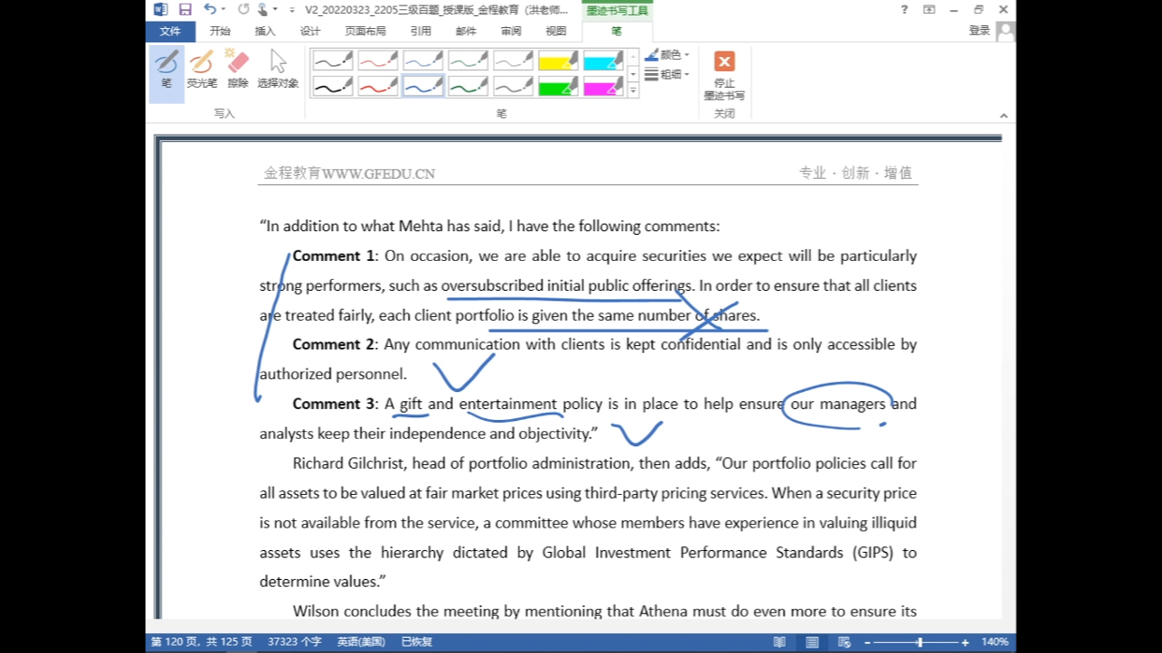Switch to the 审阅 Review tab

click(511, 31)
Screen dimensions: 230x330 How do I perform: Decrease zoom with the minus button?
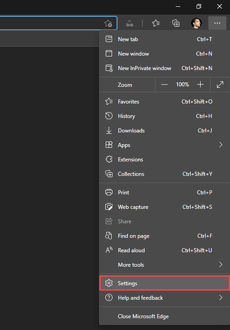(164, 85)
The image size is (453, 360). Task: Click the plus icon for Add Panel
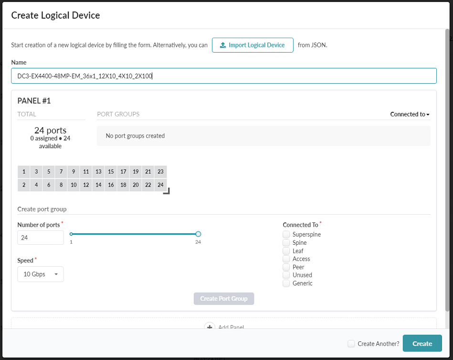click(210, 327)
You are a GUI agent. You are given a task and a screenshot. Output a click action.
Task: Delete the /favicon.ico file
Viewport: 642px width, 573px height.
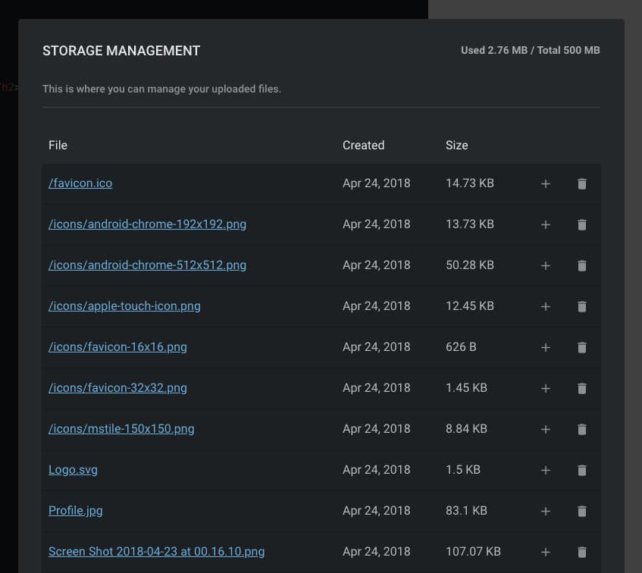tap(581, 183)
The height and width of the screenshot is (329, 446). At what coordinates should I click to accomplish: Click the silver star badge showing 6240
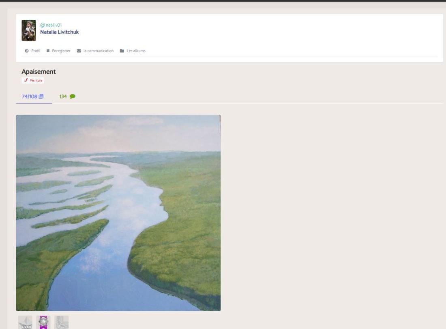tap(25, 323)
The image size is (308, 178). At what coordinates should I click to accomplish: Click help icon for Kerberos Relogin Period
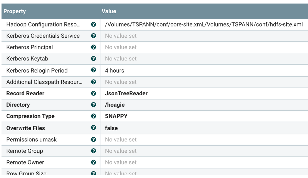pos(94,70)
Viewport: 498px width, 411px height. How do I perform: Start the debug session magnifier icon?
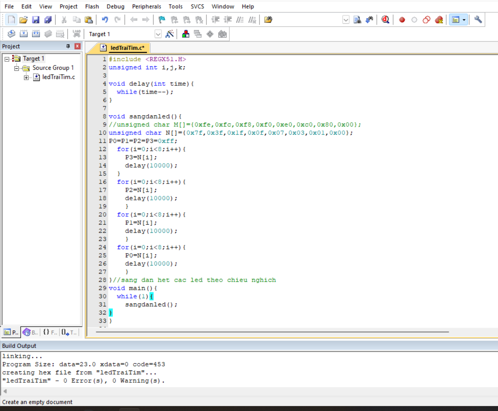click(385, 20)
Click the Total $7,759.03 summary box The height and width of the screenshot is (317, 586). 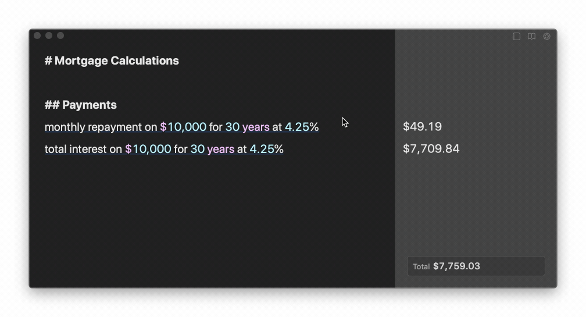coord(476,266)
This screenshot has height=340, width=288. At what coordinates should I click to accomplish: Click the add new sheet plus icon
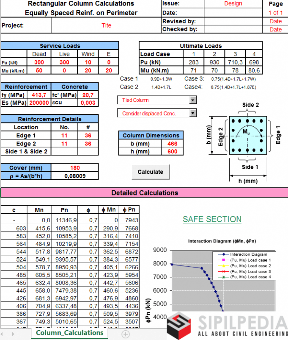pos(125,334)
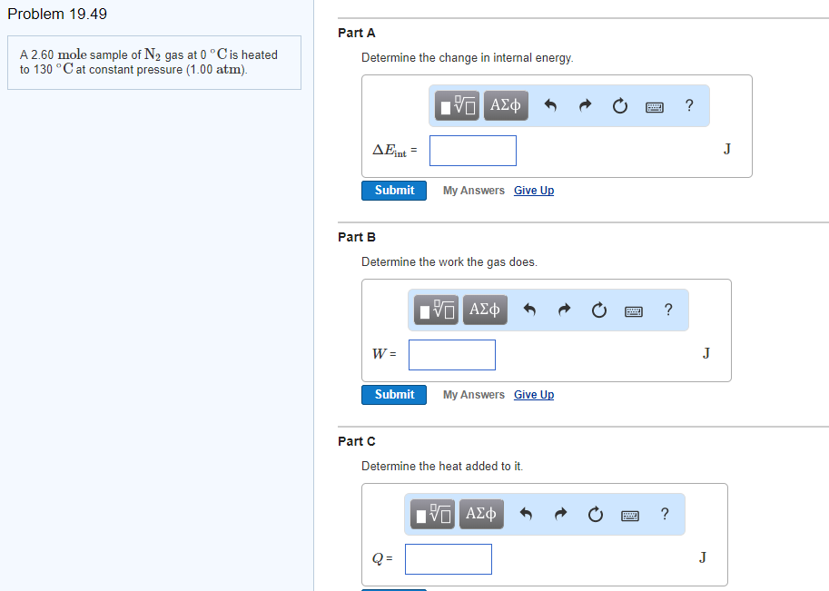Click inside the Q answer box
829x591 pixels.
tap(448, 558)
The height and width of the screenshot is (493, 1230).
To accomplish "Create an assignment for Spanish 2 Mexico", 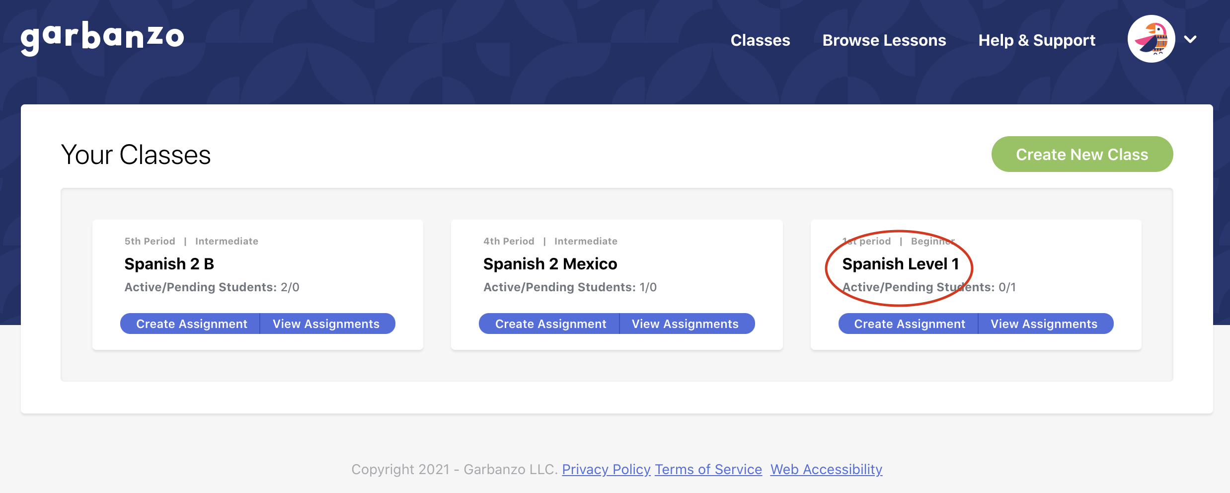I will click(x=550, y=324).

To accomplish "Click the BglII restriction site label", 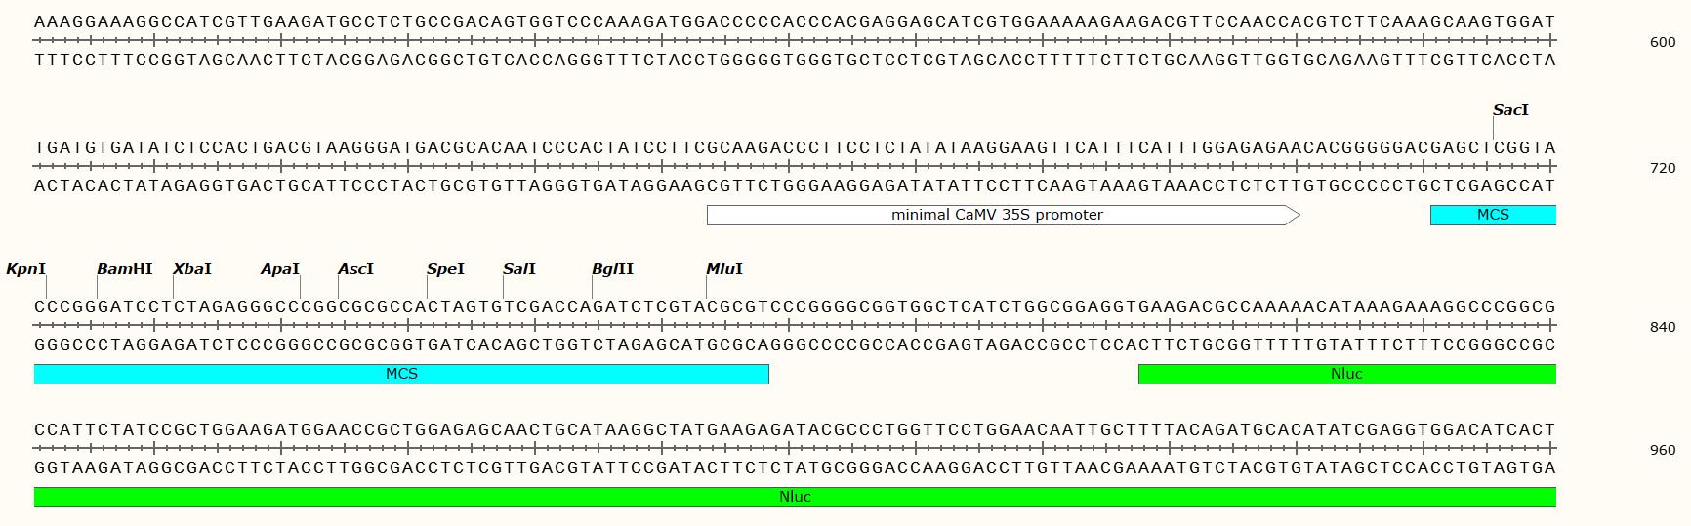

+ + + + + + +

EXERCISE OBJECTIVE → An exact copy is needed of the entries above, starting at the line that holds "This screenshot has" and stopping at the line that holds "The height and width of the screenshot is (493, 1230).", both kept; pictures stay out.

TASK SOLUTION →
This screenshot has height=340, width=288. At what coordinates should I click to accomplish: Click the add new sheet plus icon
pos(125,334)
Click inside the Q answer box
829x591 pixels.
tap(448, 558)
The height and width of the screenshot is (493, 1230).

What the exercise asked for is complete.